Figures from the Office for National Statistics showed Consumer Prices Index inflation easing to 2.8 per cent, down from 3.3 per cent in March and below City expectations.
The decline was driven largely by lower household energy bills after Ofgem reduced its energy price cap by 7 per cent at the start of April, cutting average dual-fuel bills by around £10 a month.
But the Chancellor moved quickly to warn that the improvement may prove temporary, as escalating tensions involving Iran and disruption in the Strait of Hormuz threaten to drive fuel and commodity prices sharply higher later this year.
“The war in Iran is not our war but one we will need to respond to,” Rachel Reeves said, arguing that her fiscal decisions had helped shield Britain from wider global instability.
She insisted Labour had “the right economic plan” and warned that abandoning it would risk economic stability and leave working households worse off.
The Government is now preparing a fresh package of cost-of-living measures amid mounting concern over fuel prices, food inflation and wider economic fragility.
In a sign of the pressure building inside Whitehall, ministers have already softened aspects of Britain’s sanctions regime against Russia, allowing imports of diesel and jet fuel refined in third countries using Russian crude oil.
The move, aimed partly at avoiding disruption during the summer travel season, has prompted fierce criticism from opposition parties, who accuse Labour of undermining its own stance on the war in Ukraine.

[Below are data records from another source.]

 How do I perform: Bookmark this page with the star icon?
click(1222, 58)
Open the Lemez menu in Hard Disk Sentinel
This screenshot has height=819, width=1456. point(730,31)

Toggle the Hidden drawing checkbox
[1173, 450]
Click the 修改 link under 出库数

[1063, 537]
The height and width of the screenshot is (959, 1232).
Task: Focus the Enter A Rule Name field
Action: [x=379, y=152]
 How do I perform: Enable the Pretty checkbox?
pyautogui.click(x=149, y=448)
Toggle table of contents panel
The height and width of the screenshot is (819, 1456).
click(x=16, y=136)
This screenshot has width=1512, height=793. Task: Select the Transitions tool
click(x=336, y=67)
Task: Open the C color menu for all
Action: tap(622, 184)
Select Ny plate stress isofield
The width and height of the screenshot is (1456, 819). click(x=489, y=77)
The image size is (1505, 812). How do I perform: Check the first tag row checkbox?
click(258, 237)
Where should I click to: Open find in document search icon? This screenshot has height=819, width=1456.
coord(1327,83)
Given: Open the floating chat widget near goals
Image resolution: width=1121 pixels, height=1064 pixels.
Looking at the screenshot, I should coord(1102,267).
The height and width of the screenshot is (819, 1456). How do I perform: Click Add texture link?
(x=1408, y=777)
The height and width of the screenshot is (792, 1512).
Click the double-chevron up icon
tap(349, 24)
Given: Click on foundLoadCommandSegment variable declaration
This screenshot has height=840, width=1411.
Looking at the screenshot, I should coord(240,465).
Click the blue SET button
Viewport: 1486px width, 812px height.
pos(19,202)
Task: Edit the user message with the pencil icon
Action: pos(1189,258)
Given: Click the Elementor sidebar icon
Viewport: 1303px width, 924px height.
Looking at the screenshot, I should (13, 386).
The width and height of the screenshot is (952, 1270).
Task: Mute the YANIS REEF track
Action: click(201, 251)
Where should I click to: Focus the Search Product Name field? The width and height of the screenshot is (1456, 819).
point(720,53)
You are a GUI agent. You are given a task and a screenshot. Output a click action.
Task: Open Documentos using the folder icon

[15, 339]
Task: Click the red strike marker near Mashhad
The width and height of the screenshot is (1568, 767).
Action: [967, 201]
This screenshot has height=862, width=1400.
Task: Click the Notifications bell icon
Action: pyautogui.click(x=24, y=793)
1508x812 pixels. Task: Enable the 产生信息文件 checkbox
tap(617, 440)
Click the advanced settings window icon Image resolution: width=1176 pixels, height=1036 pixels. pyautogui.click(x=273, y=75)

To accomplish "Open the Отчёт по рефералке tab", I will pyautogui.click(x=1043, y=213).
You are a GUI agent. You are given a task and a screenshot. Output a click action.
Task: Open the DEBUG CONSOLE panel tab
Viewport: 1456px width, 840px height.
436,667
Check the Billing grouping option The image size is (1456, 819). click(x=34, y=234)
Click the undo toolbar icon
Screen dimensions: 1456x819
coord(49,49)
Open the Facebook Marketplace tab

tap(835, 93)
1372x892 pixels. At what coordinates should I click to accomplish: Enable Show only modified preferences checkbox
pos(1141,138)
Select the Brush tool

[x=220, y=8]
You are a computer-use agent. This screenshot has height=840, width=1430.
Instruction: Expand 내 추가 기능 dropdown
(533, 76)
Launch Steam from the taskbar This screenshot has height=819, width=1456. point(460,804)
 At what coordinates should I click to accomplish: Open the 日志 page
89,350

Kemi Badenoch described the sanctions waiver as “insane”, accusing ministers of quietly reopening the British market to Russian-linked energy products.
The Chancellor is also expected to abandon a planned rise in fuel duty due later this year, as petrol prices continue to climb.
According to the RAC, the average price of petrol has reached 158.5p per litre — the highest level since late 2022 and above peaks seen during earlier phases of the Iranian oil crisis.
Simon Williams, the RAC’s head of policy, warned motorists faced further increases heading into the summer holiday period.
At the same time, ministers have been forced to deny reports that they were considering encouraging supermarkets to cap the prices of staple goods such as bread, milk and eggs in exchange for regulatory concessions.
Dan Tomlinson, a Treasury minister, insisted the Government was not pursuing “1970s-style” price controls after reports suggested officials had explored voluntary agreements with retailers.
The British Retail Consortium warned that rising food prices were increasingly driven by government-imposed costs and energy pressures rather than by retailer behaviour.
Helen Dickinson, the organisation’s chief executive, said ministers should focus on reducing regulatory burdens instead of attempting to manage prices indirectly.
Food inflation rose to 3.7 per cent in April, underlining concerns that broader price pressures are beginning to re-emerge even as headline inflation falls.
Meanwhile, shadow chancellor Mel Stride claimed Britain remained “weak and exposed” to global shocks, arguing that markets were increasingly nervous about Labour’s economic direction.
For ministers, the danger is clear: April’s inflation figures may look encouraging on paper, but the combination of geopolitical instability, rising fuel costs and weakening consumer confidence threatens to turn a moment of relief into yet another economic headache by the autumn.